VENERDÌ 14 GENNAIO 1927: Da Milano trapela l’indiscrezione di una possibile amichevole tra Italia (nella foto la squadra azzurra impegnata in Svezia nel luglio 1926) e Ungheria da giocarsi il 23 gennaio, o successivamente, nel capoluogo meneghino. La possibile scelta della sede del match indispettisce gli appassionati romani e sul quotidiano capitolino “L’Impero” non manca il tono polemico dal momento che la nazionale azzurra, in 17 anni di vita, non è ancora mai venuta a giocare nella Capitale.

«E la promessa fatta a Roma nel 1926 di farla teatro di un incontro internazionale? – scrive “L’Impero” nella sua pagina sportiva – se non andiamo errati era proprio l’incontro Italia-Ungheria che avrebbe dovuto svolgersi allo Stadio di Roma. […] Non sarebbe questa la volta buona di adempiere al fastidioso ma doveroso impegno preso verso la Capitale d’Italia di renderla finalmente degna (?) di ospitare una partita internazionale? Ché, se nemmeno questa volta venissero mantenuti e rispettati gli impegni assunti verso la Capitale d’Italia, sarebbe proprio il caso di dire che, nonostante tutte le contrarie dichiarazioni fatte in proposito dai padreterni dello sport italiano, Roma è ancora considerata alla stessa stregua di Peretola».

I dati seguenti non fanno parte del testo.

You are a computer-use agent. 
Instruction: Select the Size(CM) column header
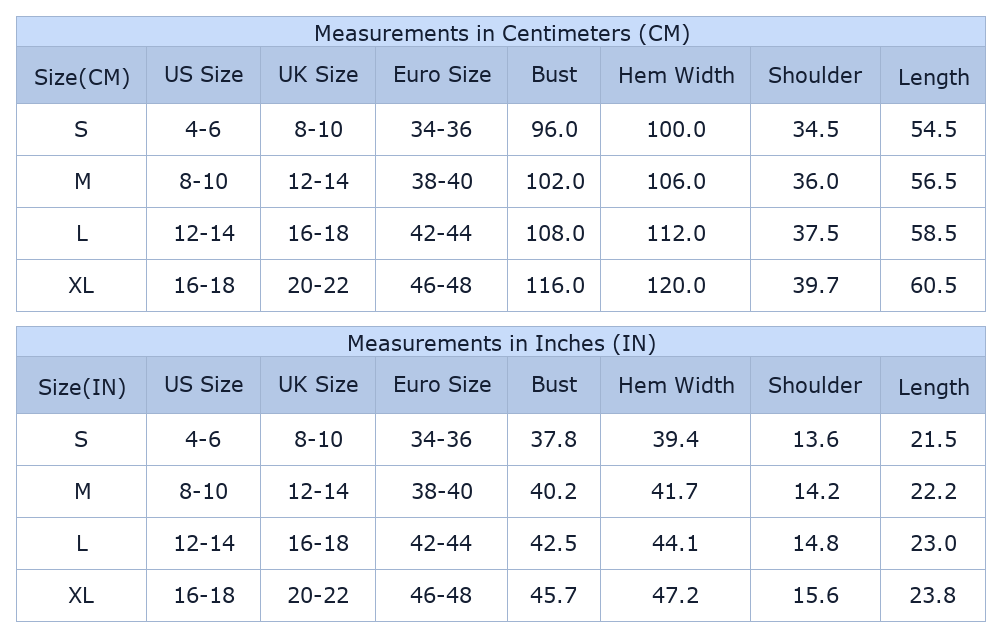[82, 77]
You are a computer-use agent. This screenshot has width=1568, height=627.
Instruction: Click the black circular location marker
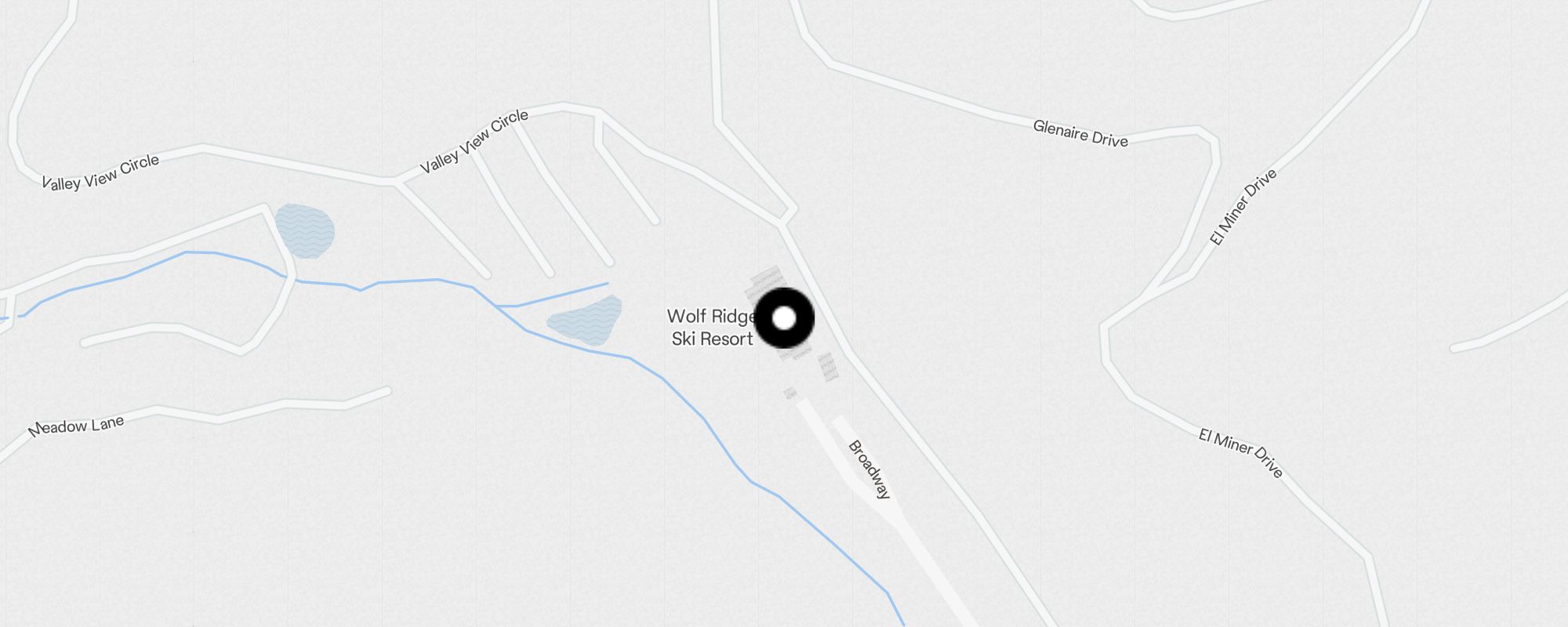[x=784, y=318]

La nazionale per la prima volta a Roma soltanto nel 1928

Peretola, per capirci, è un sobborgo di Firenze, oggi sede dell’aeroporto internazionale Amerigo Vespucci e conosciuto anche per essere citato dal Boccaccio nel Decamerone. L’amichevole Italia-Ungheria a Milano salterà, nonostante le trattative di questi giorni tra la nostra Federcalcio e quella magiara. Le due nazionali si ritroveranno di fronte il 25 marzo 1928, nella prima edizione della Coppa Internazionale: stavolta, per non scontentare nessuno, il match si giocherà finalmente a Roma.

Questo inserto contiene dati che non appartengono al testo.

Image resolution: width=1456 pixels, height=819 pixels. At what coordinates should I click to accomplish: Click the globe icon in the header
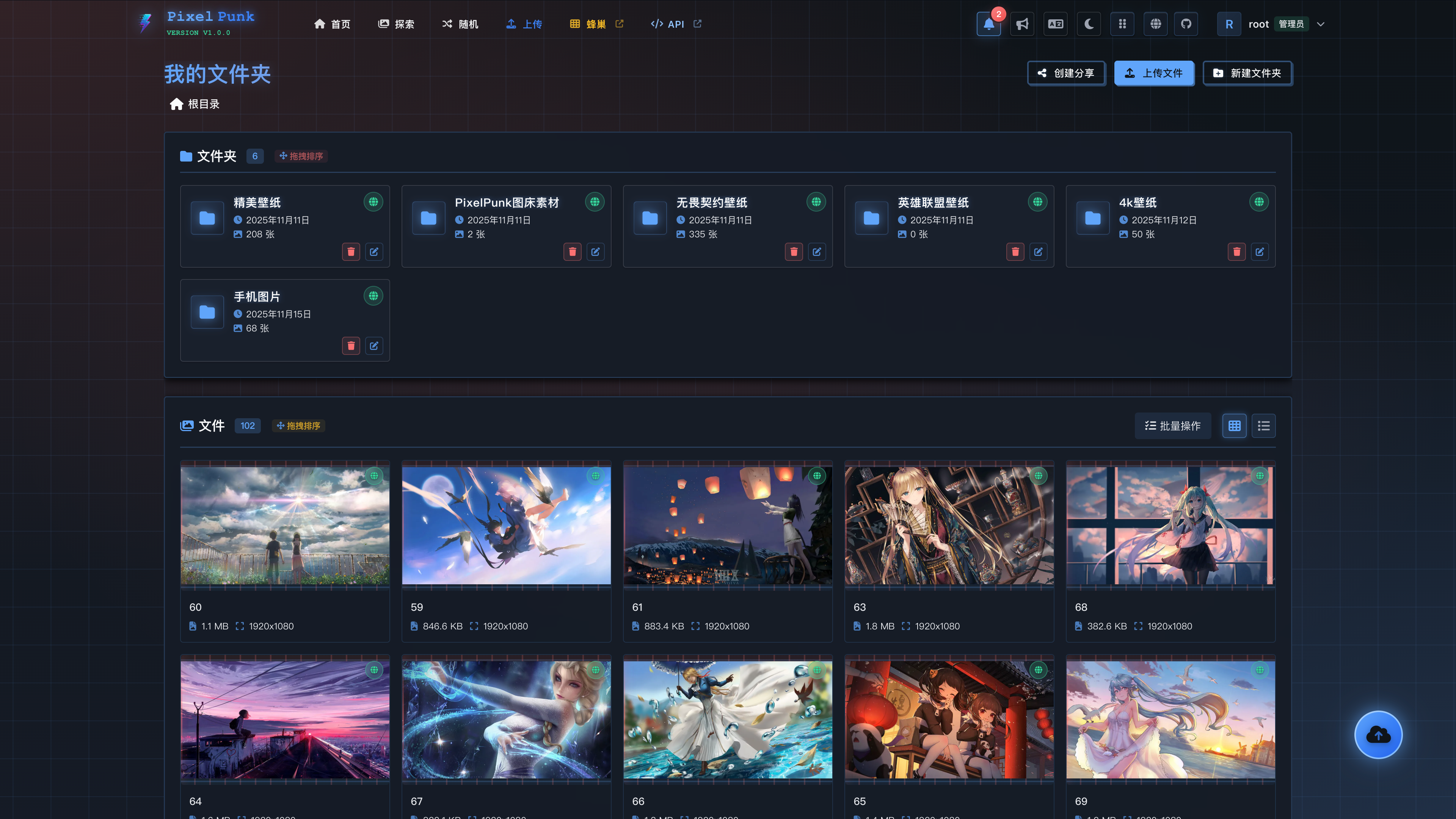pyautogui.click(x=1155, y=24)
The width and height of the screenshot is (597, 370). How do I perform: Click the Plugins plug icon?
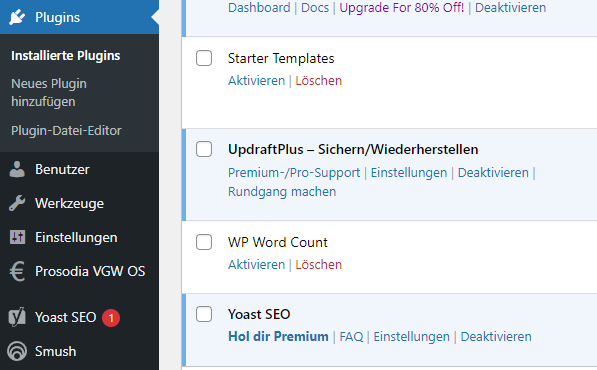17,17
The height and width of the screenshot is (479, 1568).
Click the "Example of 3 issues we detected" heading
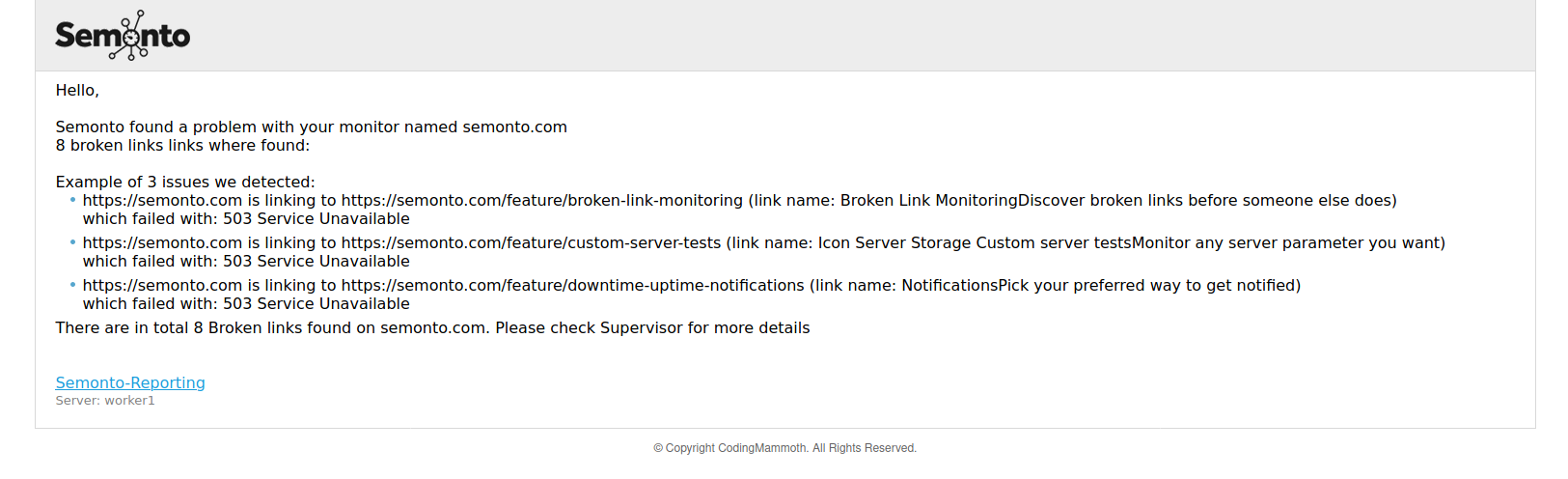tap(184, 183)
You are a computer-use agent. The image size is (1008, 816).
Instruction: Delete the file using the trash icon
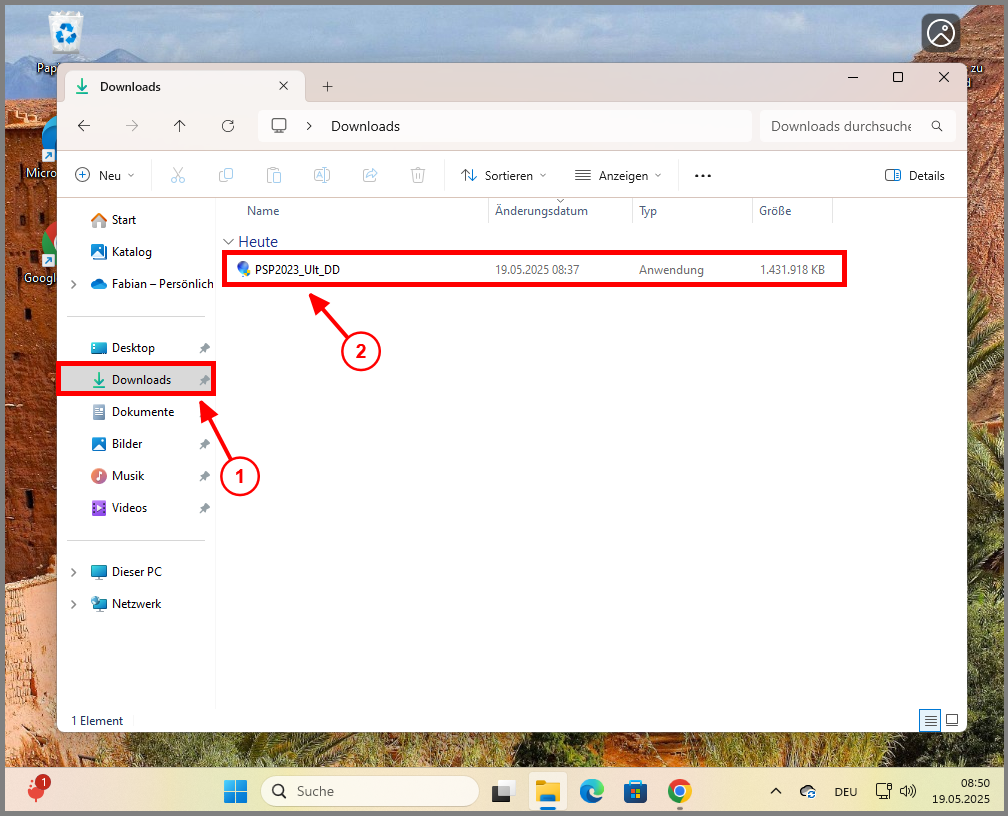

Da registrare, in questo 14 gennaio 1927, il successo di pubblico per l’evento pugilistico nella Sala Gigli dell’Audace, al Rione Monti, in programma sin dalle 21. Pennacchini batte nettamente Sangermano ai punti mentre De Horatiis, Palmucci e Farabullini si mostrano in buona forma nei rispettivi allenamenti-esibizioni. Per quanto riguarda il calcio capitolino Fortitudo, Alba e Roman si preparano alla sfide del weekend di campionato rispettivamente contro Sampierdarenese, Pro Vercelli e Ideale Bari.